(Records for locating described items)
--------

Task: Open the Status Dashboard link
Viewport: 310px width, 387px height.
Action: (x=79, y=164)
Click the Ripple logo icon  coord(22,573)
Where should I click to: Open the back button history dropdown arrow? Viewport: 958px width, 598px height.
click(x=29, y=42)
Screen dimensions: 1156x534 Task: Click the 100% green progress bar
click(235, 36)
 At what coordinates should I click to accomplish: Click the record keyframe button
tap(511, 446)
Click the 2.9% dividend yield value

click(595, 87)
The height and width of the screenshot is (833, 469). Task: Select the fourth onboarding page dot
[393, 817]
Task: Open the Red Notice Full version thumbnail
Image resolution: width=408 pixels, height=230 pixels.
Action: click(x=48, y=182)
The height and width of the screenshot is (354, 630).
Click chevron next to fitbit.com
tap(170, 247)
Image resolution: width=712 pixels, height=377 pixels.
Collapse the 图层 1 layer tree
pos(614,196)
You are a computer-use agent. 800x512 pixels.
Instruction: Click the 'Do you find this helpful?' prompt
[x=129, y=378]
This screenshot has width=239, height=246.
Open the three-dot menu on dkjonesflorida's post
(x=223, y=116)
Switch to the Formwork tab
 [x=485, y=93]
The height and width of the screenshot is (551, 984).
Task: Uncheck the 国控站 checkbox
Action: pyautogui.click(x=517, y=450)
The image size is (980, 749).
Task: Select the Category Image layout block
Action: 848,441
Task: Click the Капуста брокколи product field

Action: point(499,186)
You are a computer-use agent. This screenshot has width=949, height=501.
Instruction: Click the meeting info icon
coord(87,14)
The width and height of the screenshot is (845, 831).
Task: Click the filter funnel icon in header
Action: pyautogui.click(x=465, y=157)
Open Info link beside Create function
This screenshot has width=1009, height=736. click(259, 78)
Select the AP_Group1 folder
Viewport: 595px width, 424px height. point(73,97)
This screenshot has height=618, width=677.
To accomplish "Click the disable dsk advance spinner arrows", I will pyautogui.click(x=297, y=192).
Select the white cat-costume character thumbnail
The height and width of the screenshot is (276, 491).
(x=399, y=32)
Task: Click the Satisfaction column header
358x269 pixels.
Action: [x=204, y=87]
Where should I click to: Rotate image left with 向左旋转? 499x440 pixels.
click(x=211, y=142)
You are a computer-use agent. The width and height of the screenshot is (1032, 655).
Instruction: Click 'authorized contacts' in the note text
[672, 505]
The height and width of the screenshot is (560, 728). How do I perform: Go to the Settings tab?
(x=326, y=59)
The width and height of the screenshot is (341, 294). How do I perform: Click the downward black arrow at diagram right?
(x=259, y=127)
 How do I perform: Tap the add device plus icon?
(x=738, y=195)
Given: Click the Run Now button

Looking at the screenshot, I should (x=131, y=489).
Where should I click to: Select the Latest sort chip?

--------

__Objective__. Rewrite all of the entries above, swapping every "Instruction" for "Directive" and leaving everything else unchanged.

__Written response__.
Task: Open the Status Dashboard link
Viewport: 310px width, 387px height.
Action: (x=79, y=164)
Click the Ripple logo icon  coord(22,573)
Where should I click to: Open the back button history dropdown arrow? Viewport: 958px width, 598px height.
click(x=29, y=42)
Screen dimensions: 1156x534 Task: Click the 100% green progress bar
click(235, 36)
 At what coordinates should I click to accomplish: Click the record keyframe button
tap(511, 446)
Click the 2.9% dividend yield value

click(595, 87)
The height and width of the screenshot is (833, 469). Task: Select the fourth onboarding page dot
[393, 817]
Task: Open the Red Notice Full version thumbnail
Image resolution: width=408 pixels, height=230 pixels.
Action: click(x=48, y=182)
The height and width of the screenshot is (354, 630).
Click chevron next to fitbit.com
tap(170, 247)
Image resolution: width=712 pixels, height=377 pixels.
Collapse the 图层 1 layer tree
pos(614,196)
You are a computer-use agent. 800x512 pixels.
Directive: Click the 'Do you find this helpful?' prompt
[x=129, y=378]
This screenshot has width=239, height=246.
Open the three-dot menu on dkjonesflorida's post
(x=223, y=116)
Switch to the Formwork tab
 [x=485, y=93]
The height and width of the screenshot is (551, 984).
Task: Uncheck the 国控站 checkbox
Action: pyautogui.click(x=517, y=450)
The image size is (980, 749).
Task: Select the Category Image layout block
Action: 848,441
Task: Click the Капуста брокколи product field

Action: point(499,186)
You are a computer-use agent. This screenshot has width=949, height=501.
Directive: Click the meeting info icon
coord(87,14)
The width and height of the screenshot is (845, 831).
Task: Click the filter funnel icon in header
Action: pyautogui.click(x=465, y=157)
Open Info link beside Create function
This screenshot has width=1009, height=736. click(259, 78)
Select the AP_Group1 folder
Viewport: 595px width, 424px height. point(73,97)
This screenshot has height=618, width=677.
To accomplish "Click the disable dsk advance spinner arrows", I will pyautogui.click(x=297, y=192).
Select the white cat-costume character thumbnail
The height and width of the screenshot is (276, 491).
(x=399, y=32)
Task: Click the Satisfaction column header
358x269 pixels.
Action: [x=204, y=87]
Where should I click to: Rotate image left with 向左旋转? 499x440 pixels.
click(x=211, y=142)
You are a computer-use agent. The width and height of the screenshot is (1032, 655).
Directive: Click 'authorized contacts' in the note text
[672, 505]
The height and width of the screenshot is (560, 728). How do I perform: Go to the Settings tab?
(x=326, y=59)
The width and height of the screenshot is (341, 294). How do I perform: Click the downward black arrow at diagram right?
(x=259, y=127)
 How do I perform: Tap the add device plus icon?
(x=738, y=195)
Given: Click the Run Now button

Looking at the screenshot, I should (x=131, y=489).
Where should I click to: Select the Latest sort chip?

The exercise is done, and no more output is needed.